まさに自然の目覚まし、といった所だろうか。
まだ眠気が覚めていない目を擦る。
「目に悪ぃけど、」
村長に話を聞きに行った後、俺らは地元 を歩き回ったが村長以外に情報を持っている人は誰一人としていなかった。
まるで、“ 記憶の抜け殻 ”みたいだ。
ちなみに言うと、俺らの地元はドが着く程の田舎。
周りは田んぼで囲まれていて、電車なんて1日数本しか来ない。
けど、交通機関で困る事は余り無い。
強いていうなら、都会に行きづらいというだけ。
重く感じる腰をあげ、リビングに向かう。
そこにはみんなが居る。
情報があまりにも少なすぎるので、作戦会議をしよう。そういう話になっていた。
降りると既にみんながいて、俺へ口々に「遅いよ」と言う。
遅刻魔bnさんもorfくんも既に居て正直びっくりだった(笑)
「さぁ、始めようか。作戦会議を」
「そうやねっ!」
「まず、村長の話からだけどーーー」
村長から言われた話をもう一度分かりやすくまとめて、互いに意見を言い合う。
ただ、どんな事より俺は、気になっている事があった。
「なぁ、dzさん……」
「ん?どうしたのmn?」
「あいつ、居なくなる前に……手紙、渡してくれてませんでしたっけ?」
「手紙……?」
「あっ!あれじゃね?引き出しの奥にあるやつ!」
「引き出しの奥……?」
「そうそうっ!mnが寝とる間、暇やったから探索しとったら紙が出てきたんよ」
「紙……?」
「これだよ、これ。

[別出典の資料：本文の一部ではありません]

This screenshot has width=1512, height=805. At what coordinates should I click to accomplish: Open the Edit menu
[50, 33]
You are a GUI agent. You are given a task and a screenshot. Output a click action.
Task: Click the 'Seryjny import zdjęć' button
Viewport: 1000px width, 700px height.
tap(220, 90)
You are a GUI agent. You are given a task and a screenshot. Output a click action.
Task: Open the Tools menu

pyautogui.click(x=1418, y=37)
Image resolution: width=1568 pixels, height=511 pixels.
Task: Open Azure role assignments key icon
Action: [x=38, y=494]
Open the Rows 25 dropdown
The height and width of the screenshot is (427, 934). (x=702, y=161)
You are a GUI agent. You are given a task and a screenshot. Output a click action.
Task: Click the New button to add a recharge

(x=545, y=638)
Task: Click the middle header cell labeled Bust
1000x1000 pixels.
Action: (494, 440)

mnは知ってるの?」
紙は古くボロボロだったが、綺麗に折られていた。
そして紙の一番下に「 Qnly 」居なくなった子の名前が書かれていた。
そして、紙の真ん中には
「俺が居なくなって数年経った時に読んでね」
なんて書かれていた。
俺は、この文字に馬鹿正直に従っていた。
まぁ、これが、あいつからの願いでもあったしな。
「これっすよこれっ!!」
「あ、そうなんや……w」
「見てみましょっ!」
君から貰った最後の手紙。
ゆっくりと開かなければ、紙がすぐに破れてしまいそうでちょっと怖かった。
開くとそこには、
あいつらしい字で、1文字1文字丁寧に書かれていた。
──────────
拝啓 俺の大切な人へ
今貴方達は元気ですか?
きっと、これを読んでるって事は俺は今、俺は貴方達の元には居ないのでしょうね。
居る場合はルール、破ってますよね?笑
ルールぐらい、守って下さい!!!
もし、俺が居なくて、数年経った時に読む場合は、覚悟を決めて下さい。
それは、死ぬ覚悟も含みます。
これを読んだらもう、引き返す事は許しません。
引き返すなら今ですよ〜弱虫ちゃ~んっ!笑
ここから先を読んだら、引き返さないでね
俺は今、きっと、⿴⿻⿸⿴に居る。
───────────
少しおふざけを挟みながらも、煽りながらも、しっかりと君らしい字で書かれた手紙。
きっと重要であろう字は、掠れていて、よく読めない。
なんでもっと丁寧に持っとかなかったんだろ……俺((
けど、少し違和感を感じた。
確かに、古い手紙ではあるが、数年そこらだ。
掠れたり、するだろうか?
むしろ 、掠れていて読めない。よりも、そう思わされるような工作なように感じた。
ただ、この手紙のおかげでだいぶ分かった気がする。